Optimizing Beautiful Soup Performance

The bigger the page, the more slowly this model is created.

Using SoupStrainer

One option to tune the performance a bit is to tell Beautiful Soup which part of the whole page you will need, and it will create the object model from the relevant part. To do this, you can use a SoupStrainer object.

A SoupStrainer tells Beautiful Soup what parts to extract, and the parse tree will consist only of these elements. This speeds up the process a bit, if you can narrow down the required information to a smaller portion of the HTML.

strainer = SoupStrainer(name='ul', attrs={'class':'productLister gridView'})
soup = BeautifulSoup(content, 'html.parser', parse_only=strainer)

The preceding code creates a simple SoupStrainer that limits the parse tree to unordered list having a class attribute 'productLister gridView' - which helps to reduce the site to the required parts - and it uses this strainer to create the soup.

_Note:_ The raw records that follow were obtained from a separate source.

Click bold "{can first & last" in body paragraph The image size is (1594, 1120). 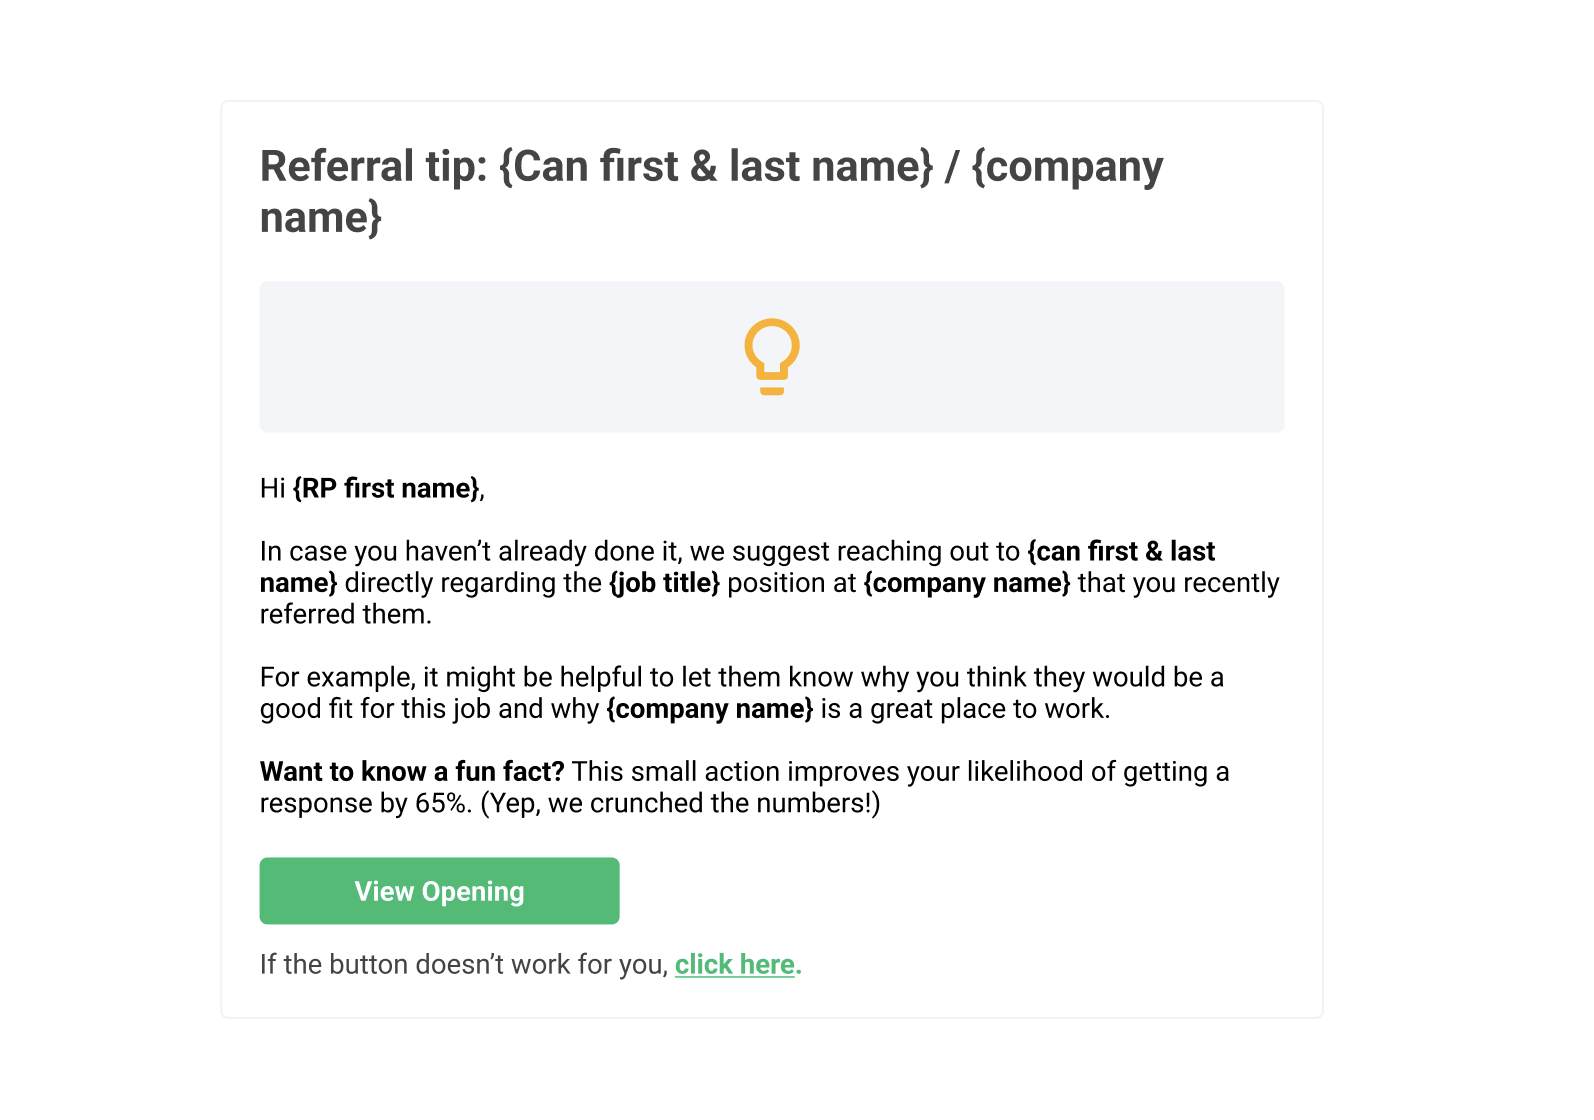(1121, 551)
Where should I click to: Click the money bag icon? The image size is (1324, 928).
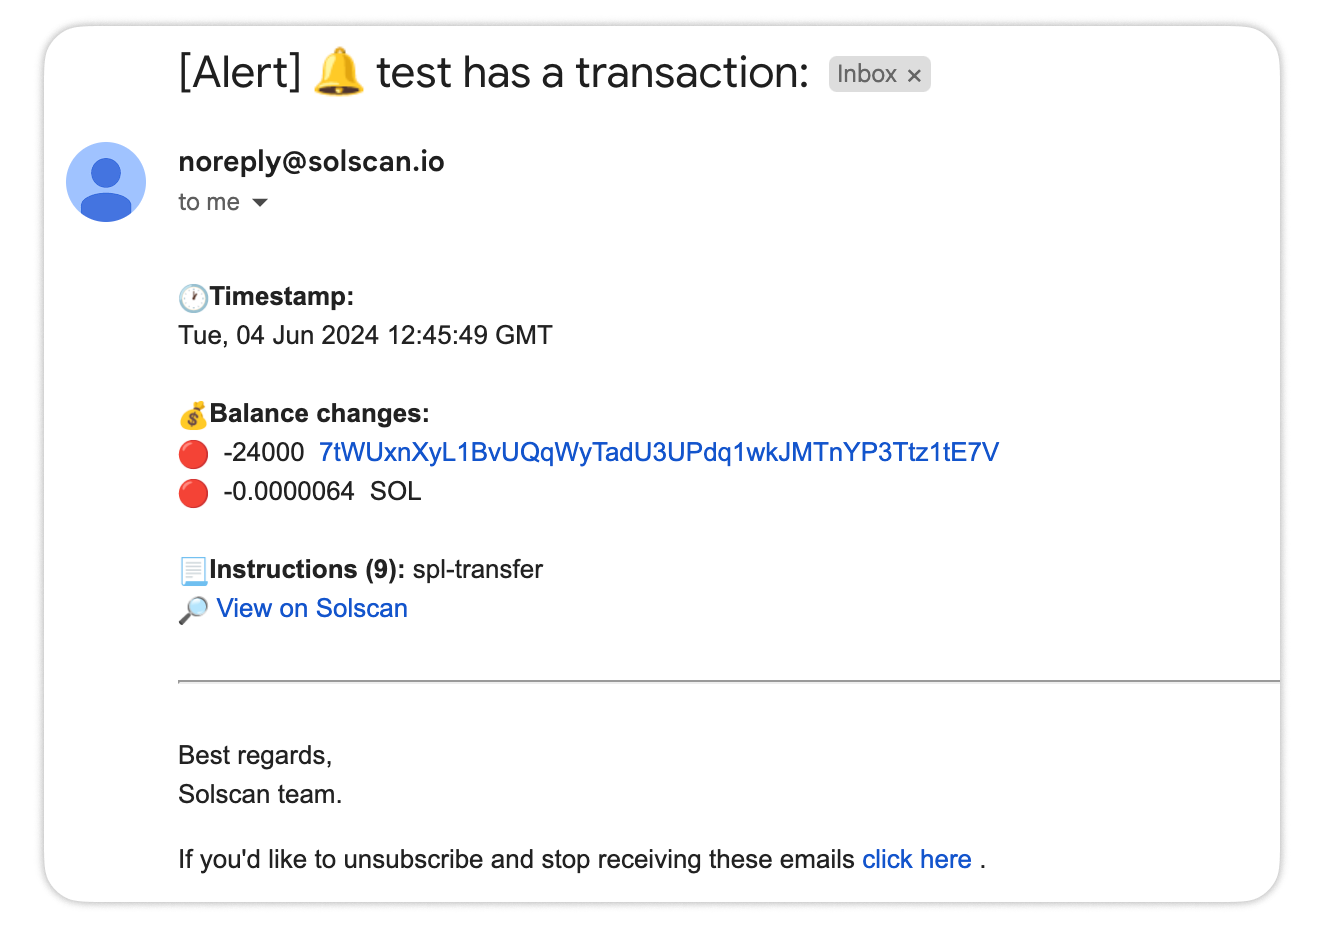[x=193, y=415]
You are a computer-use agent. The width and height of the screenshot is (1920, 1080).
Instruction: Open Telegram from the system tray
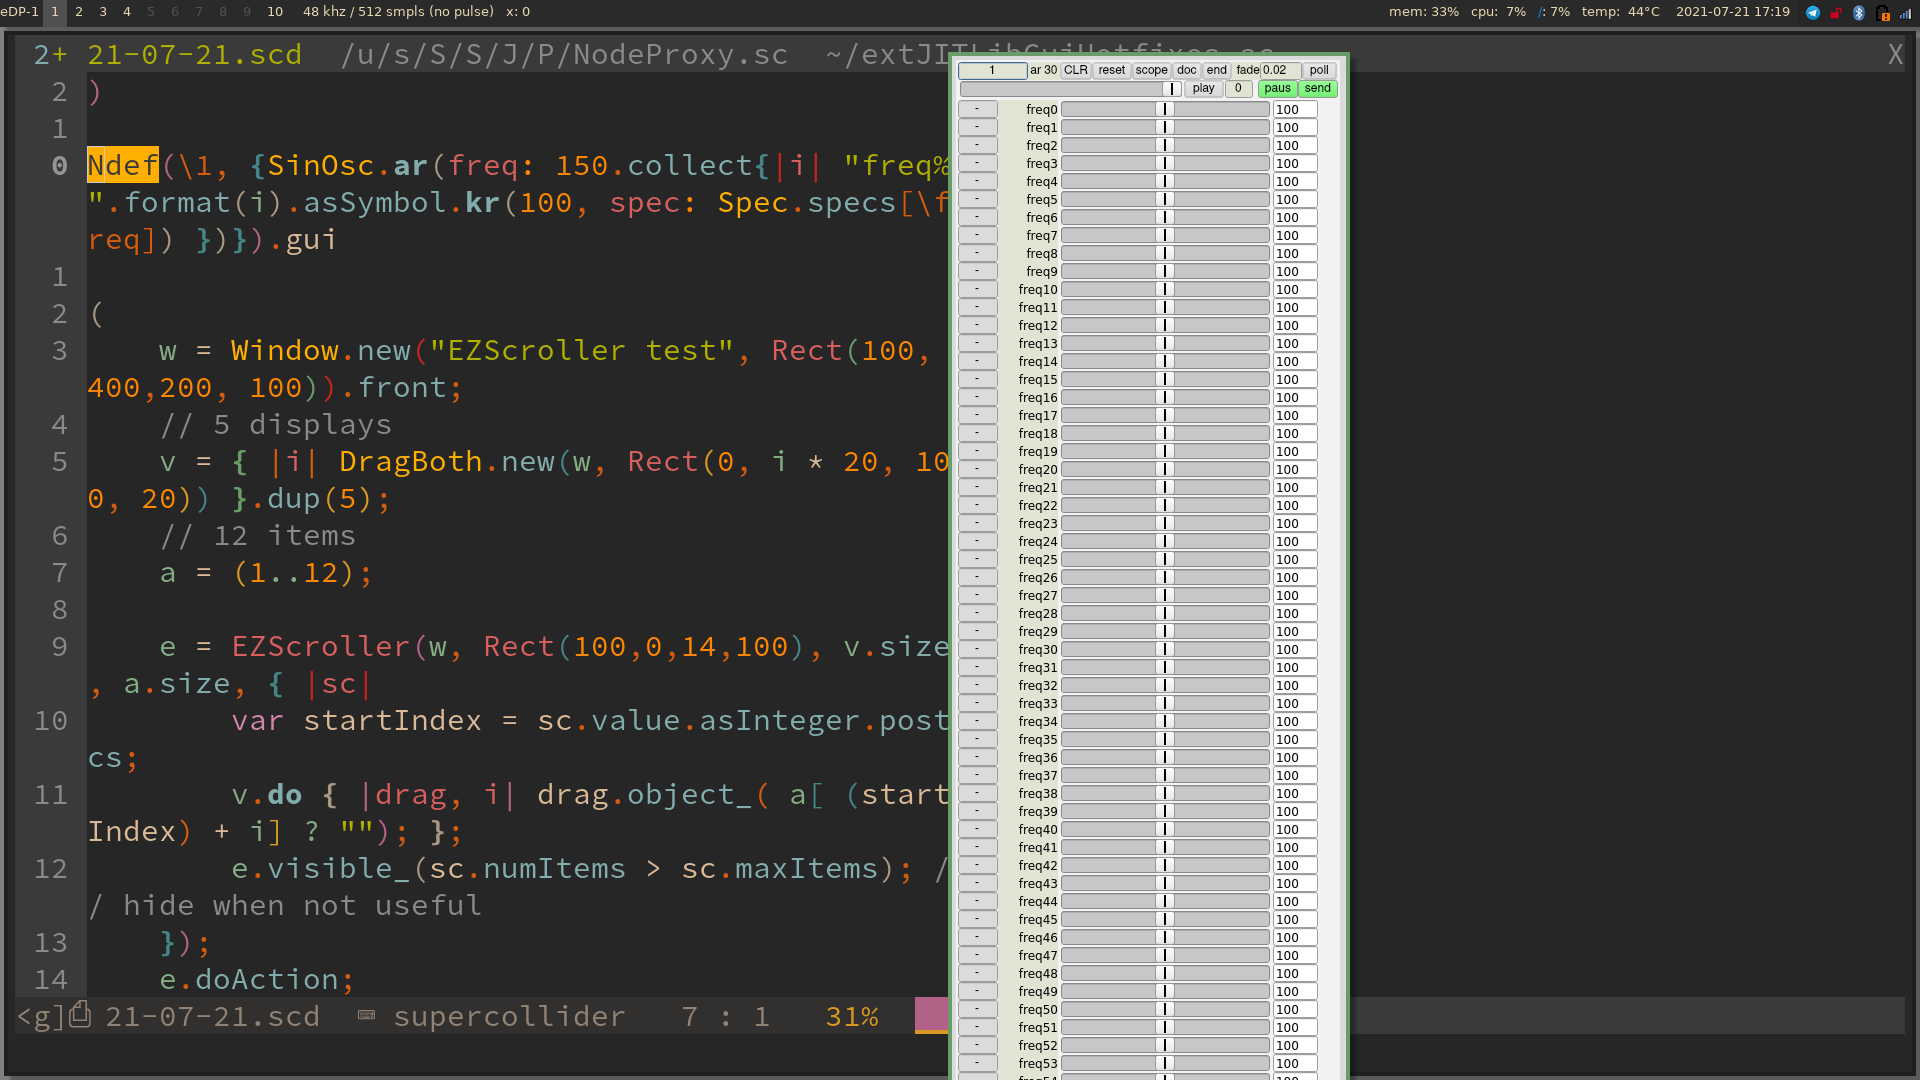pyautogui.click(x=1812, y=12)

Because you already have a working scraper, you can replace the soup calls using a strainer to speed up things.

Multiple Attributes in Strainer

The following piece of information is hard to find on the Internet: you can use multiple attributes in the strainer to parse the website. For example, if you extract the links to product pages, you have three options based on the level of the current department link:

The link leads to product pages
The link leads to a first-level sublist
The link leads from a first-level sublist to a second-level sublist

In this case, you have three different classes but want to create the soup if any of them is present. You can do something like this:

BeautifulSoup(content, 'html.parser', name='ul', attrs={'class':['productLister gridView', 'categories shelf']})

Here, you have listed all three versions of the list that can happen, and the soup contains all the relevant information.